After retirement, I met many a sailor, especially when I had to interview them about jobs in Reliance (wherein I had a job myself). They would tell me about the ships that they served on. In order to get the dates right, frequently I would ask them about the names of their Captains. Guess what? Most of them would remember their Captains as “Captains” and tell me many things about him, except the name; eg, “Our Captain was a very kadak (tough) man but, Sir, dil bahut hi saaf (Very clear heart)”. With that description, they would hope that I would know who he was. Bill Shakespeare would have probably called it ‘Comedy of Errors’, but, I having similar background as the sailors, straightway understood.
You fondly remember many people in the armed forces not by the names their parents gave but how you called them when you served with them. For sailors, a Captain is a God and you don’t start calling God names!
As Signal Communication Officer, the first ship I served on was INS Talwar (the old Whitby class anti-submarine frigate that we had got from the British but later converted by Indian innovation (jugaad) into an SSM (Ship to Ship Missiles) capable platform by retrofitting four P15 missiles from the OSA-M missile boats (the ones that attacked Karachi on 04 Dec 1971 in the most daring surprise attack anywhere in the world) on to the ship).

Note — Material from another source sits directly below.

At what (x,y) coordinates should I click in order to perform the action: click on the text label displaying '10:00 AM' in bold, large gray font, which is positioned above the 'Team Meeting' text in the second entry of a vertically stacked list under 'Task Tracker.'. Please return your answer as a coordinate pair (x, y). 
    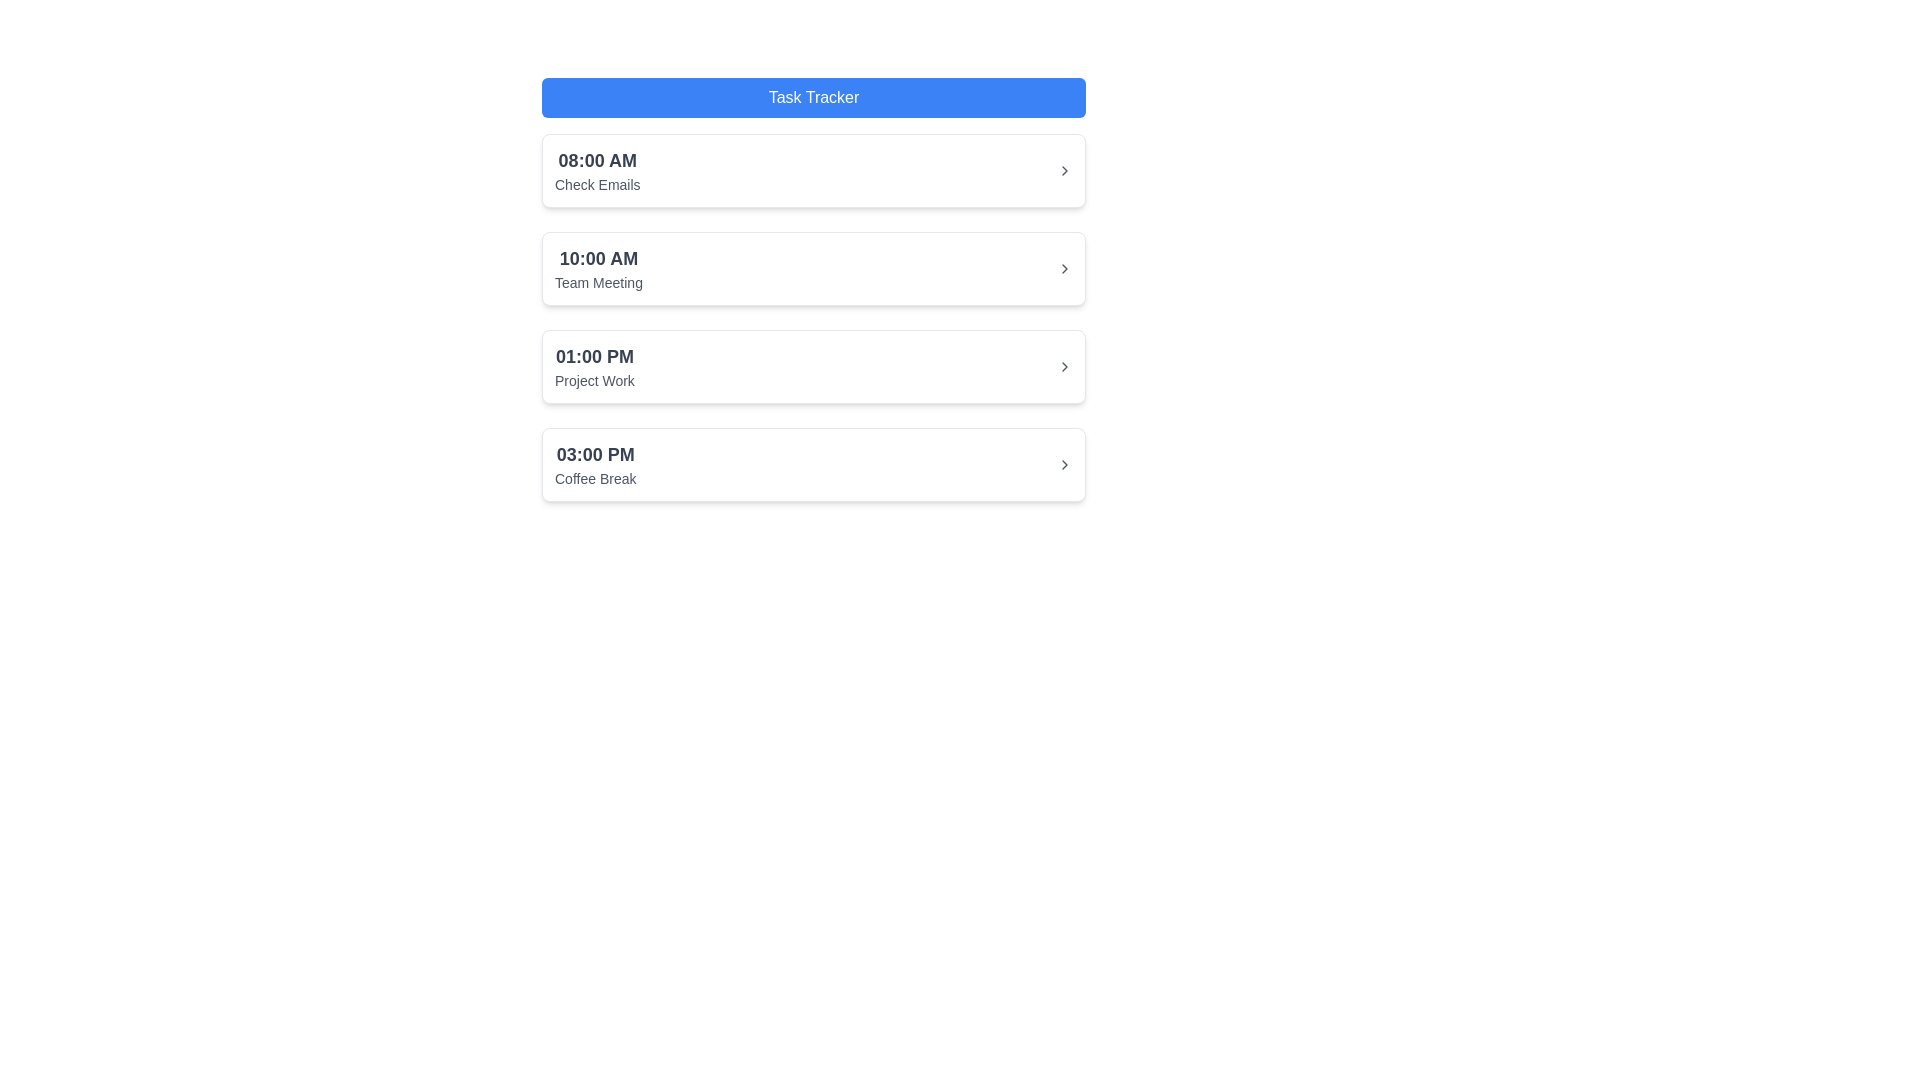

Ship’s Engineer Officers are called EOs on smaller ships (frigates and below) and Cdr Es on larger ships (destroyers and above). EO, on a ship, is normally assisted by a relatively junior engineering officer called ‘Senior Engineer’, affectionately referred to as ‘Senior’. ‘Senior’ is generally the officer who you would call for various reasons ranging from ‘ship making black smoke’ (not healthy for engines as well as a give-away) to ‘fresh water having not been opened in bathrooms even for ten minutes’.
We had this ‘Senior’ on board, who, after leaving the ship, got transferred to New Delhi. He was even more affectionate than most. I was going to pass through New Delhi during my next leave and hence planned to meet him there. I told him on the phone (landline) my arrival details. He, of course, came to receive me at the railway station and we went to his house.
Dinner was to be late (when two former shipmates meet, dinner has to be late in order to give Hercules XXX Rum a chance; else, it goes waste and armed forces can ill afford wasteful expenditure of anything). All throughout, I kept calling him ‘Senior’.
At about midnight, when the rum-to-blood level, in our bodies, was suitably restored to our former days, ‘Senior’ had a brain wave and asked me, “Sir, I left Talwar more than seven months ago. Why are you still calling me ‘Senior’? You can call me by my name now”.
I was startled. I thought and thought and thought and was surprised that ‘Senior’ wasn’t his ‘actual name’ and then told him the truth, “But, ‘Senior’, I don’t really recall your name.”
By that time, we were called by his wife for dinner.
Next day, he drove me to the railway station (to catch my onward train to Kalka) and when the train was about to leave, he handed me a slip of paper. I opened the slip and there it was, his name: SK Sharma!